Faces of the news | Inquirer News

Faces of the news

/ 07:00 AM July 16, 2017

John Lesaca

He’s not the type who fiddles while his family burns with rage. Popular violinist John Lesaca recently took to social media to complain about an Uber driver who was booked by his ex-wife and daughter—both cancer patients—for a ride from their Quezon City home to a Pasig City hospital on June 30. He said the driver, Anie Agbayani, apart from being “reckless,” refused to complete the trip and asked her passengers to get off the car upon reaching the Ortigas area. Her reason? Her house was already nearby and she couldn’t afford to be stuck in traffic any longer. The cancer patients were thus forced to walk in the rain.
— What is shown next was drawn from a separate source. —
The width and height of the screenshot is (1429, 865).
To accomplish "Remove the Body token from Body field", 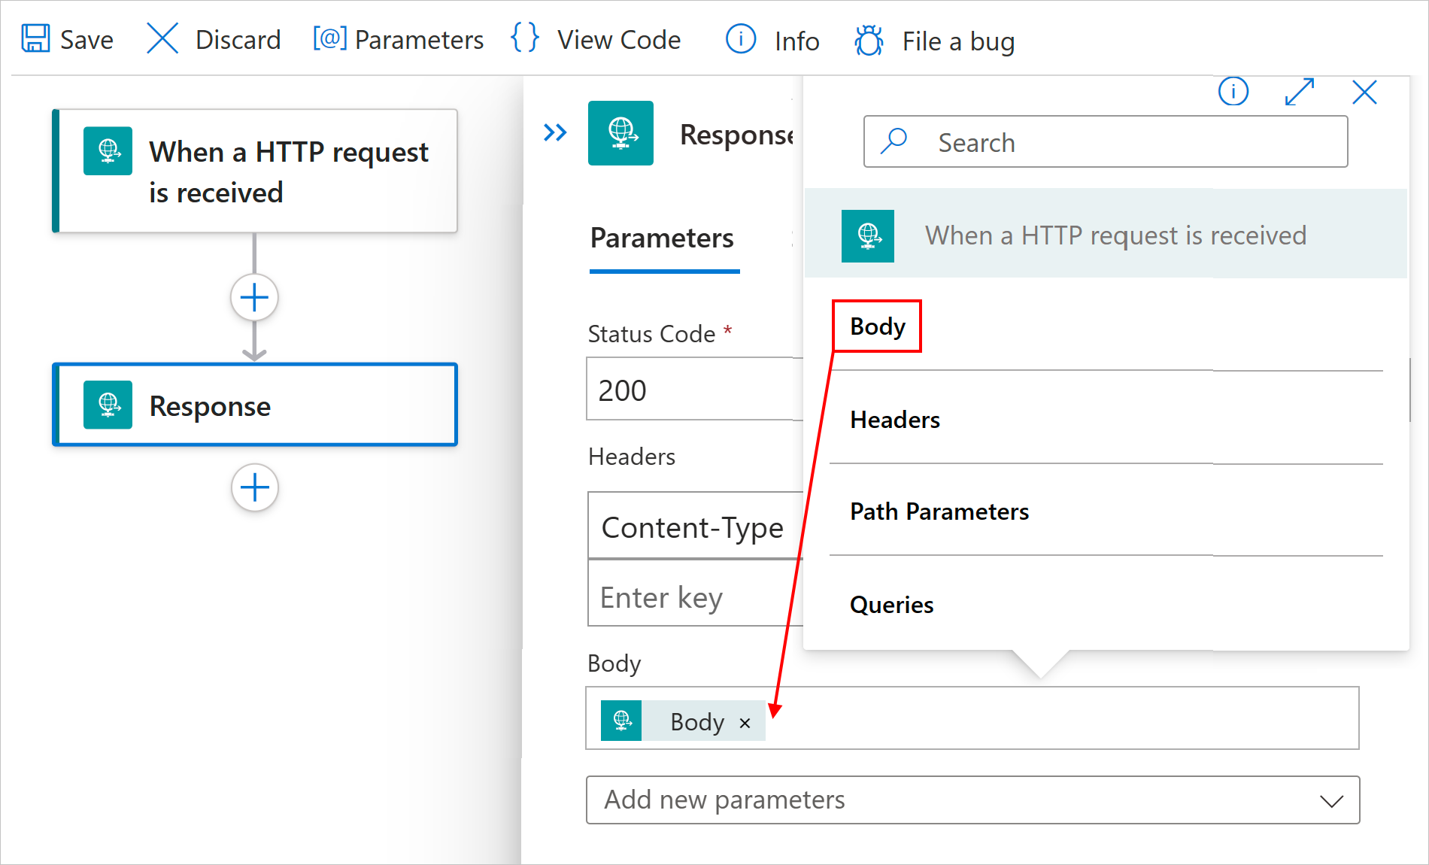I will click(745, 723).
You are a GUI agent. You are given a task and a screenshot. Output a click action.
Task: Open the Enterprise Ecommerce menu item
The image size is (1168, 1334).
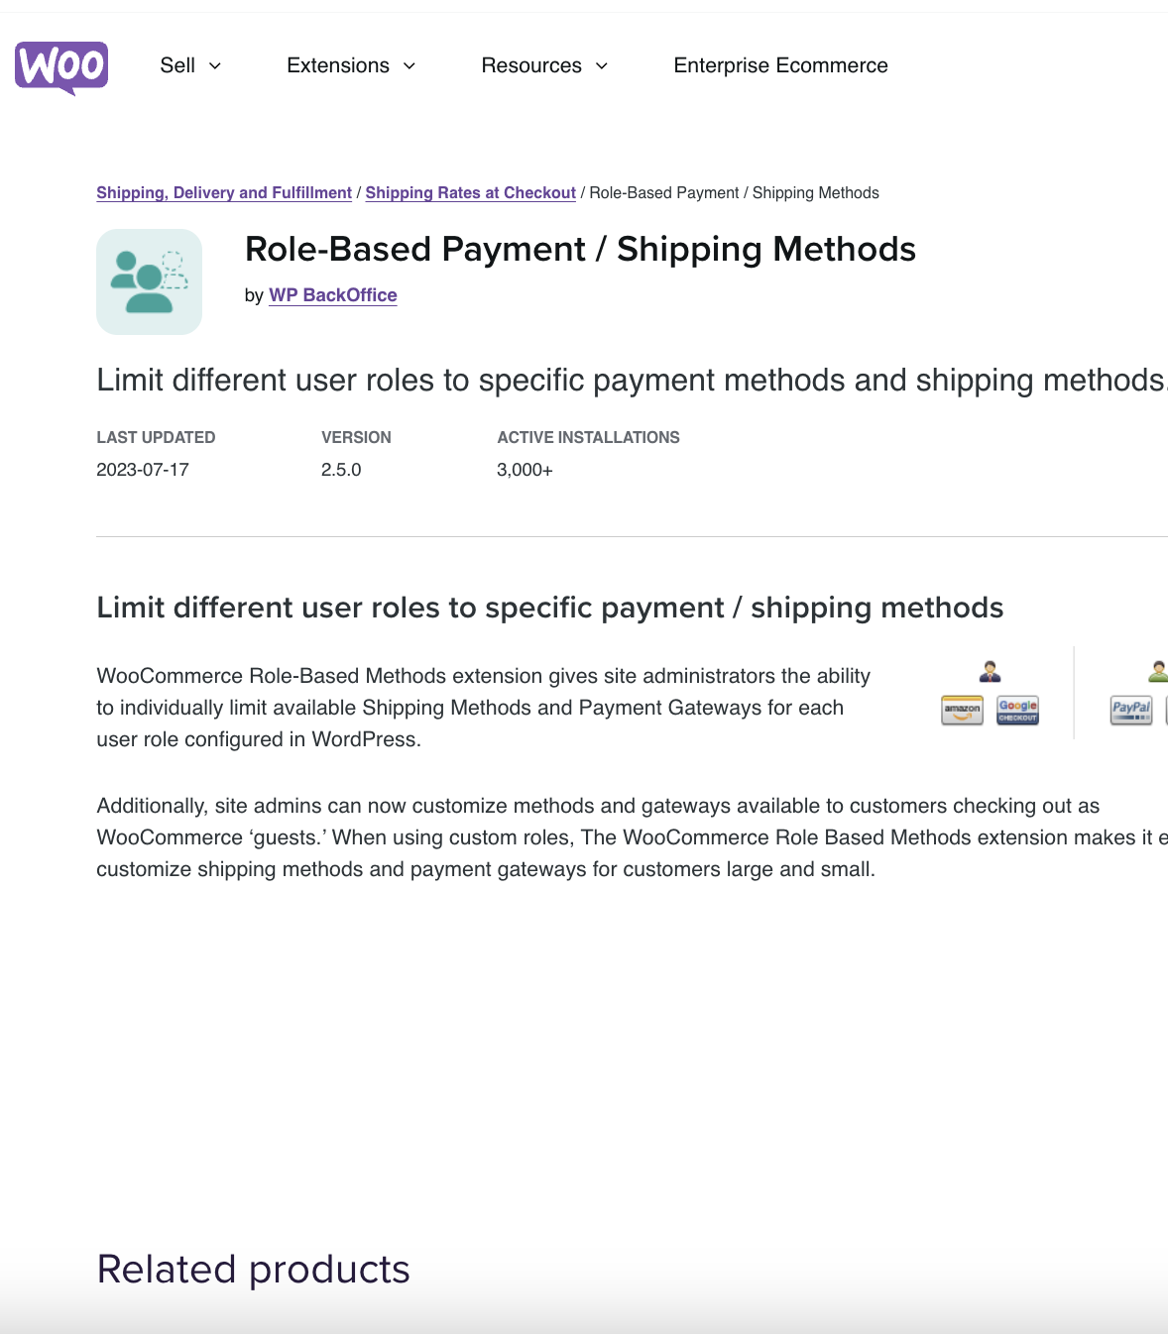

Lesaca’s angry chords online reached the right ears: Uber suspended Agbayani, while the Land Transportation Franchising and Regulatory Board set a July 18 hearing on the matter.

Zia Alonto Adiong


As fighting between government troops and Islamic State-inspired Maute group reached its 54th day, assemblyman Zia Alonto Adiong of the Autonomous Region in Muslim Mindanao’s regional legislative assembly has spoken not only against the airstrikes and of the war’s rising death toll in his hometown Marawi City but also against the worsening Islamophobia and policies discriminatory to Muslims. “If it’s all about security, the more it’s inhuman to brand a group of people potential suspects of crimes that aren’t even committed,” he tweeted on his Twitter account, referring to the Muslims-only ID. The 37-year-old scion of a political clan has been pushed to the center stage as spokesperson for Lanao del Sur’s crisis committee. “We are the victims here,” he told critics who heaped the blame on Maranaos.


Dexter Carlos

It was the worst kind of nightmare for any man of the house. Bank guard Dexter Carlos came home from work on June 27 and could not get anyone to open the gate at a subdivision in the City of San Jose del Monte in Bulacan. He climbed over the gate and his world collapsed. His wife and children were dead, including his baby boy who shared his name. Their visitor from Davao City, the children’s grandmother, was also killed. The brutality of their deaths has turned a crime spectacle into a snapshot of a society that is deeply broken. The Bulacan police quickly arrested a suspect who confessed to stabbing the family. The confessed killer later implicated other people, who were soon killed by unidentified attackers. To add salt to injury, the police has acknowledged that Carlos himself is a person of interest and will be subjected to a lie detector test.

Richard Gomez

A year into his first term as mayor of Ormoc City in Leyte, actor Richard Gomez had his baptism of fire on disaster management when the city was devastated by a 6.5-magnitude earthquake on July 6. Like most parts of Eastern Visayas, Ormoc was engulfed in darkness as the earthquake damaged the geothermal power plants and transmission lines. The tremor, the strongest to hit the city in recent years, killed a young mother and wounded more than 200 people. But Gomez took the lead in checking the 20 villages affected by the quake and providing assistance to 4,776 affected families. Acting upon his request, the Energy Development Development Corp. lent the city power generators to run the water pumps and light up City Hall, which served as command center. He also sought the help of government agencies to start the rehabilitation of major city infrastructure.

Donald Trump Jr.

The US president’s namesake suddenly found himself in the eye of the storm after it came to light that during the 2016 presidential election campaign, he met a Russian government lawyer who might have damaging information about Democratic rival Hillary Clinton as part of Moscow’s official support for his father’s campaign. His e-mails to Rob Goldstone, publicist of a Russian billionaire’s son, were being touted as a “smoking gun” in the investigation of the Moscow-Republican campaign’s collusion to get his father, Donald Trump, elected. The US President said he did not fault his son for meeting with lawyer Natalia Veselnitskaya. “Many people, and many political pros, said everybody would do that,” he said. But Trump Jr. told Fox News he “probably would have done things a little differently.”


Topex Robinson

Lyceum of the Philippines University had the league talking as coach Topex Robinson whipped his team from cellar-dweller to contender early in the NCAA season. The transformation was evident on court as the Pirates shocked defending champion San Beda (96-91) after blasting Jose Rizal University (96-75) in the first week of the men’s basketball competition. But what’s more impressive was how Robinson inculcated a new team culture. “We want to win in the classrooms first,” said Robinson, who made sure his athletes put premium on their studies. And it’s no lip service as Robinson has given his players attendance logbooks for their professors to sign. He makes surprise classroom checks and also gives his players books to read. “We want to build character,” he said. “We want to take care of our players so that they will have a future to look forward to.”